> Given problem a
Express the entries from the line containing "You are a GUI" through the final line of the entries as a JSON list of strings, with one string per line and blank lines omitted.

> Excerpt
----
Though the environment can be an equally strong foe, it can also become your greatest ally on the high seas. In some areas of the ocean, particularly the icy waters of the North Atlantic, you can use the iceberg and heavy ice to your advantage. If your ship is being pecked at by schooners or gunboats, you can destroy the icebergs nearby to create heavy waves to sink or damage enemy ships.



Well, now that I've shared my thoughts on what I dug about it, now I gotta switch gears and discussed what rubbed me the wrong way. I know, this seems like an expected complaint, and you've likely already noticed in the pictures, but the game looks incredibly dated. Granted, I was playing on Xbox 360 and not a PC build, but I still got the impression that it was held back by the old consoles. I found it to run rather sluggishly. There were long load times, and the visuals and performance came to a crawl at some points. Failing a mission became a point of frustration, as I'd have to wait for an extended period to start playing again.
----
> Given problem b
Retype the passage of the game review that opens with the words containing "Well, now that" and closes with "start playing again.".
----
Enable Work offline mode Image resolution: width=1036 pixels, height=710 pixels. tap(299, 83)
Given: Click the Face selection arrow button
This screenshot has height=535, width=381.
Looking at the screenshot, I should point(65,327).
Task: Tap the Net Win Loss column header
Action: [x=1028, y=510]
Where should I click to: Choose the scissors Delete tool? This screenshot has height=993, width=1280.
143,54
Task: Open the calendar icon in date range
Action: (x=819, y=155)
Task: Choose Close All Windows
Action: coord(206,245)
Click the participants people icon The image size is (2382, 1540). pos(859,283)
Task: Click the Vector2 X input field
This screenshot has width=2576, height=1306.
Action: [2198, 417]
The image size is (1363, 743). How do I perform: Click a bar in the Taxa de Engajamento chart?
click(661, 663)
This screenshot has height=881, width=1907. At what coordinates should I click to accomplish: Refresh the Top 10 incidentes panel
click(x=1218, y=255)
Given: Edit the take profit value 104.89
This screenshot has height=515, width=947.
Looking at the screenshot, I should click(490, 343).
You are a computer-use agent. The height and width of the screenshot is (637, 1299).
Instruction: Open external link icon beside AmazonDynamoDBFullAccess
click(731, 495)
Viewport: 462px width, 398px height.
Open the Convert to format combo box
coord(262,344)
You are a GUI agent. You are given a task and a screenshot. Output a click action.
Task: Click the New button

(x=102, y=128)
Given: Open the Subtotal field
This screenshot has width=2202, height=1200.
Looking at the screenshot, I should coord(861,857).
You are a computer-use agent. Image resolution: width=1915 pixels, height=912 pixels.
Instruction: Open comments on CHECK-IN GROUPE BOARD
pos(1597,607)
----
> Expected output a
[
  "You are a GUI agent. You are given a task and a screenshot. Output a click action.",
  "Task: Click the New button",
  "(x=102, y=128)",
  "Given: Open the Subtotal field",
  "This screenshot has width=2202, height=1200.",
  "Looking at the screenshot, I should coord(861,857).",
  "You are a computer-use agent. Image resolution: width=1915 pixels, height=912 pixels.",
  "Instruction: Open comments on CHECK-IN GROUPE BOARD",
  "pos(1597,607)"
]

> Expected output b
Well, now that I've shared my thoughts on what I dug about it, now I gotta switch gears and discussed what rubbed me the wrong way. I know, this seems like an expected complaint, and you've likely already noticed in the pictures, but the game looks incredibly dated. Granted, I was playing on Xbox 360 and not a PC build, but I still got the impression that it was held back by the old consoles. I found it to run rather sluggishly. There were long load times, and the visuals and performance came to a crawl at some points. Failing a mission became a point of frustration, as I'd have to wait for an extended period to start playing again.